Text segment →
(n) Appeals

Legal Profession Act 2004, s 729A Appeals against orders and decisions of Tribunal

• An order or other decision made by the Tribunal under this Act may be appealed to the Supreme Court by a party to the proceedings in which the order or decision was made.
• The appeal is to be:
o by way of rehearing, and
o not by way of a new hearing (a de novo hearing).
• Despite subsection (1), an appeal does not lie to the Supreme Court under this section against any of the following decisions of the Tribunal except by leave of the Supreme Court:
o an interlocutory decision,
o a decision made with the consent of the parties,
o a decision as to costs.
• No appeals lie under Part 1 or 1A of Chapter 7 of the Administrative Decisions Tribunal Act 1997 to an Appeal Panel against an order or other decision of the Tribunal under this Act.
• Subsection (1) includes original decisions made by the Tribunal and decisions made by the Tribunal in the review of reviewable decisions, but does not include:
o decisions of the Tribunal under section 385 (2), or
o decisions of the Tribunal of a class prescribed by the regulations.

Interface element records:

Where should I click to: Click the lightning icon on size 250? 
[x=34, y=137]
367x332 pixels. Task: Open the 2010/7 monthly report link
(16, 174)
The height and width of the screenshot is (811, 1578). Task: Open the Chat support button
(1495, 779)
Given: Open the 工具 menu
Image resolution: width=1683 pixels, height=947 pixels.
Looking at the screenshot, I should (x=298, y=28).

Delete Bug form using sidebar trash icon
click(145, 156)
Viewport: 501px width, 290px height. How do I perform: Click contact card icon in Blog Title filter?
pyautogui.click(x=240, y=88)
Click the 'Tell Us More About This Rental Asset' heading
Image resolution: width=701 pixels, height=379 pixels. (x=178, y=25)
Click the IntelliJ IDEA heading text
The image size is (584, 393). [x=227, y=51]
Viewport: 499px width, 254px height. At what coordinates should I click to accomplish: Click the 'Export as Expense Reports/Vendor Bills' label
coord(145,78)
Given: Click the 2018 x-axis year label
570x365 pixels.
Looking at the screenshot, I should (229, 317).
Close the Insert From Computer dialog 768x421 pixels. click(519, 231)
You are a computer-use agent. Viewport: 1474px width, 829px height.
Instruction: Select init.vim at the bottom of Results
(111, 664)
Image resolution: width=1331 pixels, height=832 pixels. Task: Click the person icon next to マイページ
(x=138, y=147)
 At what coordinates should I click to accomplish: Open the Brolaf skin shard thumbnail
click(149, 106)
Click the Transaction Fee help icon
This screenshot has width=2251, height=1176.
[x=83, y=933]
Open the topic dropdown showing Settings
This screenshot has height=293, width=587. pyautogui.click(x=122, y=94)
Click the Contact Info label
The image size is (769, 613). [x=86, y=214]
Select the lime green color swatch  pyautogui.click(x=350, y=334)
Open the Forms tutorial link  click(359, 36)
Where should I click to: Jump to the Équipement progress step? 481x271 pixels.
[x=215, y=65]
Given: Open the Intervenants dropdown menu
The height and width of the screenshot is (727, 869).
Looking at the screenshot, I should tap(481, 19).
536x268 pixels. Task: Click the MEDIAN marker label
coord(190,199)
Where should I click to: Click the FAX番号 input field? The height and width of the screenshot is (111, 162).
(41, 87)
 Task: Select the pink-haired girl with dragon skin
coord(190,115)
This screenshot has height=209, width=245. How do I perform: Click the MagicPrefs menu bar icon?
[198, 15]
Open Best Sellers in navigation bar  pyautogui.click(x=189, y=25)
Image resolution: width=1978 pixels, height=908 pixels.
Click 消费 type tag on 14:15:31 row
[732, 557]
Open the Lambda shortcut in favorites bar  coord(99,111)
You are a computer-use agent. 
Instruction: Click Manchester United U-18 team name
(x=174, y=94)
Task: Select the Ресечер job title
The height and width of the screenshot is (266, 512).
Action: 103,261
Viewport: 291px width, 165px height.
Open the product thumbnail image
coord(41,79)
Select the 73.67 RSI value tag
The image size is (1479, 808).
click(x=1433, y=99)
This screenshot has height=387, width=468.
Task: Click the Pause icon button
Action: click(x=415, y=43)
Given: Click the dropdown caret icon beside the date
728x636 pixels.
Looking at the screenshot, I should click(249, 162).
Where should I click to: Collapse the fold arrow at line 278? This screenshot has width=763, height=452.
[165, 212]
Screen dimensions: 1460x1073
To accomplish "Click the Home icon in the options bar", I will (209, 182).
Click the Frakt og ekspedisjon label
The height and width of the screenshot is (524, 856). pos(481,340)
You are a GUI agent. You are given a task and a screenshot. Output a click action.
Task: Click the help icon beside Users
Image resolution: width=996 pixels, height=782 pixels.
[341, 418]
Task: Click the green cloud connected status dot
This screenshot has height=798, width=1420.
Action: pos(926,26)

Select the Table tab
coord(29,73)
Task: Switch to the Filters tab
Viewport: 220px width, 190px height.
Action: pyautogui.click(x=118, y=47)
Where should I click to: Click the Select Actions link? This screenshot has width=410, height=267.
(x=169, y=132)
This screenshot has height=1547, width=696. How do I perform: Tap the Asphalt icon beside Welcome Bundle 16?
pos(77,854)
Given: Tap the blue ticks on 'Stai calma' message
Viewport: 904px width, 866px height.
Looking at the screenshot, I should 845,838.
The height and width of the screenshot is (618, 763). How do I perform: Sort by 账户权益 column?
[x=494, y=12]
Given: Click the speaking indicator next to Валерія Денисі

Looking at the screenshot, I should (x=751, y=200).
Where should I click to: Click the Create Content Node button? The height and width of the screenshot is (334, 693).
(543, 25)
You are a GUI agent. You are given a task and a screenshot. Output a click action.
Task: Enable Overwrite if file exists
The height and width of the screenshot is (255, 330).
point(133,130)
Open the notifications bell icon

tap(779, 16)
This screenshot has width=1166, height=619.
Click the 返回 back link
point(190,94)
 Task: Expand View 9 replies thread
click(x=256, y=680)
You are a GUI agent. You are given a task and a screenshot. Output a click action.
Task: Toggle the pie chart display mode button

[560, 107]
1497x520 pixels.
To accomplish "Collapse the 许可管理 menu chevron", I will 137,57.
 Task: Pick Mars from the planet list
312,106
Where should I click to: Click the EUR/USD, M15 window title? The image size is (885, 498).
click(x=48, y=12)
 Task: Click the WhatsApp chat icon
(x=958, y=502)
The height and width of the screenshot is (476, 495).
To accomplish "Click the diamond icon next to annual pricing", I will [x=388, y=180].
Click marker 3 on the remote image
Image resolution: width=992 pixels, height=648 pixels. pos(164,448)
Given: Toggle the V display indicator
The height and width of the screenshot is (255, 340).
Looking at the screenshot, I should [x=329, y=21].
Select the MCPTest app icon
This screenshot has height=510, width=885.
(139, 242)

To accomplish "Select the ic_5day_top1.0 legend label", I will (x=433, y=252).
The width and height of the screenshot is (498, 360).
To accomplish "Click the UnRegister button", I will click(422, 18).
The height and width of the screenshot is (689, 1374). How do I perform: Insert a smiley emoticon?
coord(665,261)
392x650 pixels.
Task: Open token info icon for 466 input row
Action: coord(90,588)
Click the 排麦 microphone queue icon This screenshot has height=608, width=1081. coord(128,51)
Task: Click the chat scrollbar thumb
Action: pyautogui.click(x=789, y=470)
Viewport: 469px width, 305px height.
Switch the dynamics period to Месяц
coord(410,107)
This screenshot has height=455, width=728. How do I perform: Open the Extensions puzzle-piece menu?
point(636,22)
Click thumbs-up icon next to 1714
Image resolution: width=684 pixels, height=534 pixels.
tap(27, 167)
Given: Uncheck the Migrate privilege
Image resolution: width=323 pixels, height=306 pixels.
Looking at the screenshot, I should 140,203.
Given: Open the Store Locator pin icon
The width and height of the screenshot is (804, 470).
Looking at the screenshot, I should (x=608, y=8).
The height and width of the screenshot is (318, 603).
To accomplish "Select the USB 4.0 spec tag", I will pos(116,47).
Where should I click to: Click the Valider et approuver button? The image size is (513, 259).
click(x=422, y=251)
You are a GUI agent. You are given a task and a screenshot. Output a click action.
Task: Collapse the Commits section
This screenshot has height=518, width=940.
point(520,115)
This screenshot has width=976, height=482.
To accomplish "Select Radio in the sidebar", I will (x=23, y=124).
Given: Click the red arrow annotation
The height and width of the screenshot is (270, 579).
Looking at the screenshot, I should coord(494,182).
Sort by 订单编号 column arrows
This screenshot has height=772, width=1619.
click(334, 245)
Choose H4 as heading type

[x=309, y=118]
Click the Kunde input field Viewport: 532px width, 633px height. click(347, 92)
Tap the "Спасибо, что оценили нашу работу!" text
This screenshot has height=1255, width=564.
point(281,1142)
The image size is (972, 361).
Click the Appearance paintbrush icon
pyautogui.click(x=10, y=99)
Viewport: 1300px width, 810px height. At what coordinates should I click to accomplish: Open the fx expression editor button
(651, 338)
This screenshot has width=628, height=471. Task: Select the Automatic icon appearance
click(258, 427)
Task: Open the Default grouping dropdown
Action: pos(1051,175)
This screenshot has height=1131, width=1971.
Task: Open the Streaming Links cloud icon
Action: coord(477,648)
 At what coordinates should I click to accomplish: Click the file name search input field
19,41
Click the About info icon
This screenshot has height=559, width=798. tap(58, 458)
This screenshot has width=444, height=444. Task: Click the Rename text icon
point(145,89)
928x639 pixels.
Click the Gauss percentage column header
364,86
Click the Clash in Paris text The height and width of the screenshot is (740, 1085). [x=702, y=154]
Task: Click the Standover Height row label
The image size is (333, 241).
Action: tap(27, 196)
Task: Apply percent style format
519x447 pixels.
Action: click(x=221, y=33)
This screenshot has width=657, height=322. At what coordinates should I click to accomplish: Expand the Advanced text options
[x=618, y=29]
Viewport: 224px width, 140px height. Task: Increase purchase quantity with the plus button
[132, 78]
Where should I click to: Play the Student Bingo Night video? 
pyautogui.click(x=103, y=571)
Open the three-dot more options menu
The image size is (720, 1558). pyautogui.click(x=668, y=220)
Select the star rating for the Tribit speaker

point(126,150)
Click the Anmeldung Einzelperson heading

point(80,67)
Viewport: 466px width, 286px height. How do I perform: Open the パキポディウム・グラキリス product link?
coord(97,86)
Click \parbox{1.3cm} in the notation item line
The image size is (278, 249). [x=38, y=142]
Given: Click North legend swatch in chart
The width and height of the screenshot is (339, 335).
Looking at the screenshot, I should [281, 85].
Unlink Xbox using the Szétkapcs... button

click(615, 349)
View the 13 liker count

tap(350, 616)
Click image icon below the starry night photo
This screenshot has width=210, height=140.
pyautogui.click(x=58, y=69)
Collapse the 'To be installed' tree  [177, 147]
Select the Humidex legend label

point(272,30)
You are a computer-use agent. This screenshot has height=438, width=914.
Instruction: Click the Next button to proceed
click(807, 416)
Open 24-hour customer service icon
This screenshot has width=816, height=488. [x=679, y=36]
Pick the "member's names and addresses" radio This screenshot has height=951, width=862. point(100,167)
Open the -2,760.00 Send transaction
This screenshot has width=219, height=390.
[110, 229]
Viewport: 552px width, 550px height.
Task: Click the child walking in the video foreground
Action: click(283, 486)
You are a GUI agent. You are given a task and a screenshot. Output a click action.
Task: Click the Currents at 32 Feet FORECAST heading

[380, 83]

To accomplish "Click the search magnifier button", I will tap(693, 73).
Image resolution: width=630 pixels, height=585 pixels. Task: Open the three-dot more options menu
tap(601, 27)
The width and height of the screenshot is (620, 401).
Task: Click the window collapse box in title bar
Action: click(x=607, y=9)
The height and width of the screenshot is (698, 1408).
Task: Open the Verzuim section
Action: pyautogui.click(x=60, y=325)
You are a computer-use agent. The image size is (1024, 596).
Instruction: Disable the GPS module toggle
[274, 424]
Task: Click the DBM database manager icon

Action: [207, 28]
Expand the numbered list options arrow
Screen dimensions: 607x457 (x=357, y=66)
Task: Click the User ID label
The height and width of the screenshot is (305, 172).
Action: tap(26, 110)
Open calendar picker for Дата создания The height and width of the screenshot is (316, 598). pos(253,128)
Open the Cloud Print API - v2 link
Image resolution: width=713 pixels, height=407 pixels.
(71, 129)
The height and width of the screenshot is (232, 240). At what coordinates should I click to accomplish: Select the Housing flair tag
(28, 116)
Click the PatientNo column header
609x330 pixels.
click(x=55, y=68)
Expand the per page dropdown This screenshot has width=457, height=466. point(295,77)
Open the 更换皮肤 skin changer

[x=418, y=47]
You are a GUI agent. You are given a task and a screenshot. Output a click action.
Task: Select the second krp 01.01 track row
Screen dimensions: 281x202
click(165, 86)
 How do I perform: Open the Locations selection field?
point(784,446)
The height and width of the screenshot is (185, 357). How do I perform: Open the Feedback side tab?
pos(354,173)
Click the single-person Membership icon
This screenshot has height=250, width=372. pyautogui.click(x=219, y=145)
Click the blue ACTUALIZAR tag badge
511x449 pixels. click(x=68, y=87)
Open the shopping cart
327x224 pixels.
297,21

What you are asked to do → According to the text on appeals, which three kinds of Tribunal decisions can be appealed to the Supreme Court only with its leave?

Answer for the task → An interlocutory decision, a decision made with the consent of the parties, and a decision as to costs.